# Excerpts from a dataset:

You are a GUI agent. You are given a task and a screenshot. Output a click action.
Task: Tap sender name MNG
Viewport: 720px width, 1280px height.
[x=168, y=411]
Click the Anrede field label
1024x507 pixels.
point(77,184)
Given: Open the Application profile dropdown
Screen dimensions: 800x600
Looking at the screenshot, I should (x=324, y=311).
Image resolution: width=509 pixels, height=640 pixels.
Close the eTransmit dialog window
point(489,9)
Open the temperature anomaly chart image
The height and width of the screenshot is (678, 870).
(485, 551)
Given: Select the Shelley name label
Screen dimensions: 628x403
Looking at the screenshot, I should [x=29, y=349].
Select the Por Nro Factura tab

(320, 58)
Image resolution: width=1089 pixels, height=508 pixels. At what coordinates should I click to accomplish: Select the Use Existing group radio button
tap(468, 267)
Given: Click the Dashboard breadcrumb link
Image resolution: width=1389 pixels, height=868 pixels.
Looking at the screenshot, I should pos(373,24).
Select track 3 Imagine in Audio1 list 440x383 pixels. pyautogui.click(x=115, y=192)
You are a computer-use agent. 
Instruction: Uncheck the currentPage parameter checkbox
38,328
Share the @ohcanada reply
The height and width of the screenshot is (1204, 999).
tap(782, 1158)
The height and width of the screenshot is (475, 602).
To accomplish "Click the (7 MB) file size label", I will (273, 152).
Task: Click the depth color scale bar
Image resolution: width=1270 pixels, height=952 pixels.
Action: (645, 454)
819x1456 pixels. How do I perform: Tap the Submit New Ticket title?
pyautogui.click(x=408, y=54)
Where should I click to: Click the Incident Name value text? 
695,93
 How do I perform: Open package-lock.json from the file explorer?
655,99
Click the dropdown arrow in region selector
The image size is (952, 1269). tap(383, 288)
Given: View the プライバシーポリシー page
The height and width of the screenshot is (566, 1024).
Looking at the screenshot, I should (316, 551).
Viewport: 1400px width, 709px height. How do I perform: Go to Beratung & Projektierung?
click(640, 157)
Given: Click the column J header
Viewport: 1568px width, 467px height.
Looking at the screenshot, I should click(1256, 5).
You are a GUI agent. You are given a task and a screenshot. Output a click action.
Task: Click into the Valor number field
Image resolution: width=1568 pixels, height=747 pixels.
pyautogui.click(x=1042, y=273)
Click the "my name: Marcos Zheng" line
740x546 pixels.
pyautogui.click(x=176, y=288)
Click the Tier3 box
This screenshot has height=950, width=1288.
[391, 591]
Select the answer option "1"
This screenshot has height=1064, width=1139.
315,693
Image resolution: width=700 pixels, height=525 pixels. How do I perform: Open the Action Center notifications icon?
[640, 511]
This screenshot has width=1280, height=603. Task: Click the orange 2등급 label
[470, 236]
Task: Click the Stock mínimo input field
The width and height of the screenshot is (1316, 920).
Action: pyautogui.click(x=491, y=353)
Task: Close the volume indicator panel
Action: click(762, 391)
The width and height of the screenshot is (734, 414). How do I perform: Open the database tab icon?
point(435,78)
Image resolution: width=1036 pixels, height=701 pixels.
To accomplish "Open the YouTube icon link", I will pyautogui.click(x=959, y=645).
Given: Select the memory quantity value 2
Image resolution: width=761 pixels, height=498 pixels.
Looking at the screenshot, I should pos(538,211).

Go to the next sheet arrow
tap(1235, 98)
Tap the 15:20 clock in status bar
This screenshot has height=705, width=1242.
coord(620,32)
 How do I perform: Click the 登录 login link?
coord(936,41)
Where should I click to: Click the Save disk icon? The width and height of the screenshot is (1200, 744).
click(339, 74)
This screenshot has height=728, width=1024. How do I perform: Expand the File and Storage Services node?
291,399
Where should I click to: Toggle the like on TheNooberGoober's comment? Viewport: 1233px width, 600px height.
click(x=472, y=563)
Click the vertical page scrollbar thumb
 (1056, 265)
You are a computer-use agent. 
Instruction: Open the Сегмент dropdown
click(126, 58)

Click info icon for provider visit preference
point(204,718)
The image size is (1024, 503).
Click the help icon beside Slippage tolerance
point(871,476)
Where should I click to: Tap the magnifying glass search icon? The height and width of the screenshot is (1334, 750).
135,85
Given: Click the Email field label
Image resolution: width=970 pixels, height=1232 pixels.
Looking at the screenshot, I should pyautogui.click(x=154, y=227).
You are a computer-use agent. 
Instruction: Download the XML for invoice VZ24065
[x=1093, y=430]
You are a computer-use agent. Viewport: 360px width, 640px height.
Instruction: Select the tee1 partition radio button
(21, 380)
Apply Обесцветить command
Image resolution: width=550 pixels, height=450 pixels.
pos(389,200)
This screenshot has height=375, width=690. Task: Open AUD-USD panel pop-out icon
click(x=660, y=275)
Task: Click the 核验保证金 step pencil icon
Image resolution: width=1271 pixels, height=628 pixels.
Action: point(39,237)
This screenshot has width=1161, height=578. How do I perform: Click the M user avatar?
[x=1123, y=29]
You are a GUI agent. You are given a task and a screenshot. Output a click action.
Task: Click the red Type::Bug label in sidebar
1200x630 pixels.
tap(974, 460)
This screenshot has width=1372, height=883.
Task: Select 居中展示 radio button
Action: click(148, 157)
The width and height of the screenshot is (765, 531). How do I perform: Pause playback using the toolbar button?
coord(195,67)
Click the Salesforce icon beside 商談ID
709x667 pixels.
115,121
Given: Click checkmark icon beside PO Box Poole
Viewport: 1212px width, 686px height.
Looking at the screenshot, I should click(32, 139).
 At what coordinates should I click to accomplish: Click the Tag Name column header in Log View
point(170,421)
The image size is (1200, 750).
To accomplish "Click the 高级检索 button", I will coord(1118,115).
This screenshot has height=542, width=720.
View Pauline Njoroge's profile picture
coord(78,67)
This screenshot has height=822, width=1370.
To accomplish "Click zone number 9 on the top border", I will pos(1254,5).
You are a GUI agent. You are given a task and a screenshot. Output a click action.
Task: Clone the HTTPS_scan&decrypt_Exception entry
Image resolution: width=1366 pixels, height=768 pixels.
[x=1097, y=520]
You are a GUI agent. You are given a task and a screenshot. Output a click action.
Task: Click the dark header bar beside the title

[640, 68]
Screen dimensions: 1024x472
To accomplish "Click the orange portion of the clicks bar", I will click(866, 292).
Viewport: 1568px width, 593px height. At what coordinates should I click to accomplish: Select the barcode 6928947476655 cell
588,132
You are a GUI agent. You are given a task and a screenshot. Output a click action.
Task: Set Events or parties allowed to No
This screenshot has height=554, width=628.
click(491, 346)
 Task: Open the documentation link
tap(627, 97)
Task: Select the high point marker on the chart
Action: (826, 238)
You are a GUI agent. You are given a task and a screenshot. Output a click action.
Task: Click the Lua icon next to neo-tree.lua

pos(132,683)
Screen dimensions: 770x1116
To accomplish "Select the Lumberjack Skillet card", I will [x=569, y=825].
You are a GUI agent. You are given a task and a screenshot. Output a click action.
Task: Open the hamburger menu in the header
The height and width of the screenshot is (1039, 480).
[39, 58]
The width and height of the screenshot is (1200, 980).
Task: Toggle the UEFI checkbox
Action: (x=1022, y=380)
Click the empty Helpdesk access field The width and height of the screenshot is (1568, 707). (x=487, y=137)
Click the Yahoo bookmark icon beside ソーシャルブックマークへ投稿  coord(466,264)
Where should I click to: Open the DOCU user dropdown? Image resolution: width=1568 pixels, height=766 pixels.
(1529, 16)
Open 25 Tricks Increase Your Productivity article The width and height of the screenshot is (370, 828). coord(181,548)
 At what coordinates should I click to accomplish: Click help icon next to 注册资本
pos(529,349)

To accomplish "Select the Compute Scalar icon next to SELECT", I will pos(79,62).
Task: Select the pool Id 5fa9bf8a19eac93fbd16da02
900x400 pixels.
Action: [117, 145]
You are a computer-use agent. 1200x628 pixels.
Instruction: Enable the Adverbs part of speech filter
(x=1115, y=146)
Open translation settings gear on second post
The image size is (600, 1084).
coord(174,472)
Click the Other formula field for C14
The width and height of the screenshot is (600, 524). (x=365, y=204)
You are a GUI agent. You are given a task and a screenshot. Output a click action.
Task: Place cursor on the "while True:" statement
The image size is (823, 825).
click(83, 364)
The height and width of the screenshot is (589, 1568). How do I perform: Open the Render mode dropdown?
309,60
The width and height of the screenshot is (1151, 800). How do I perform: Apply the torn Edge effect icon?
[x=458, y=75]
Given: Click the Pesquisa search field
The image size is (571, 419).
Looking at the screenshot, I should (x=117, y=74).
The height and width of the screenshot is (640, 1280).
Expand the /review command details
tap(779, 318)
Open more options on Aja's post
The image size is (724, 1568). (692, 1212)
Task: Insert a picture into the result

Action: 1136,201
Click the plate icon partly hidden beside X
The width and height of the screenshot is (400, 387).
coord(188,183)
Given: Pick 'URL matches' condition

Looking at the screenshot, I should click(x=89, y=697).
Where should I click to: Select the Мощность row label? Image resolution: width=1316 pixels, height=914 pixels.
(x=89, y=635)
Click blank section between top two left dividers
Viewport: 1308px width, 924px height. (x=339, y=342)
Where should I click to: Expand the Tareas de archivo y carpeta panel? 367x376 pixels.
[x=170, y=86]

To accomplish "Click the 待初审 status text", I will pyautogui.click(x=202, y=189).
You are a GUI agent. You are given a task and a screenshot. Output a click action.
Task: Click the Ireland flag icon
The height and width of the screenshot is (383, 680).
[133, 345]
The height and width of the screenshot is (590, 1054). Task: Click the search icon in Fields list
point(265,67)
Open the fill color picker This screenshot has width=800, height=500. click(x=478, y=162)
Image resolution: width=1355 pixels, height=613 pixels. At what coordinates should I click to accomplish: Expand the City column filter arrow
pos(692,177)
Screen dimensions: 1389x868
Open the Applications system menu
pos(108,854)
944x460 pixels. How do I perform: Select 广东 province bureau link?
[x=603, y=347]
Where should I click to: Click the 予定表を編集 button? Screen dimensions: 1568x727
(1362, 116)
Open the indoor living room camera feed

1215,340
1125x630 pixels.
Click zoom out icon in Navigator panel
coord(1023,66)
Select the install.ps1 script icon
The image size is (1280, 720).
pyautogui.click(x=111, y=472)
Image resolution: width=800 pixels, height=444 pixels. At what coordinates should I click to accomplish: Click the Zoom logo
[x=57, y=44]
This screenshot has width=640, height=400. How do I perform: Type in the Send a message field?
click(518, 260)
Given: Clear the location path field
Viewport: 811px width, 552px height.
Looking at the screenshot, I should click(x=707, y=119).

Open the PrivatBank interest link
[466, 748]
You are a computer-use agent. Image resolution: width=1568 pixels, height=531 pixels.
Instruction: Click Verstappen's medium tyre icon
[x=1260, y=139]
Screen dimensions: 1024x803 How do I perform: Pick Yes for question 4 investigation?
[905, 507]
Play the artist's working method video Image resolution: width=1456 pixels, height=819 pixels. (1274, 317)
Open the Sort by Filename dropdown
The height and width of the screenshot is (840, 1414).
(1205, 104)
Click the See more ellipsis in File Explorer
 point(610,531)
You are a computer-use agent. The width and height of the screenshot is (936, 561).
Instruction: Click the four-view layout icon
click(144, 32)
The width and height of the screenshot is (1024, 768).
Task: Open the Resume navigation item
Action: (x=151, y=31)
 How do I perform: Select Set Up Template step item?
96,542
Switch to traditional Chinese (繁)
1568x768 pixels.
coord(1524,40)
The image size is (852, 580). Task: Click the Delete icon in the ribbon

# Task statement:
Find all lines in the records that hold the word "number". Copy them.

# Problem solution:
Task: Click into the Valor number field
To accomplish "Click zone number 9 on the top border", I will pos(1254,5).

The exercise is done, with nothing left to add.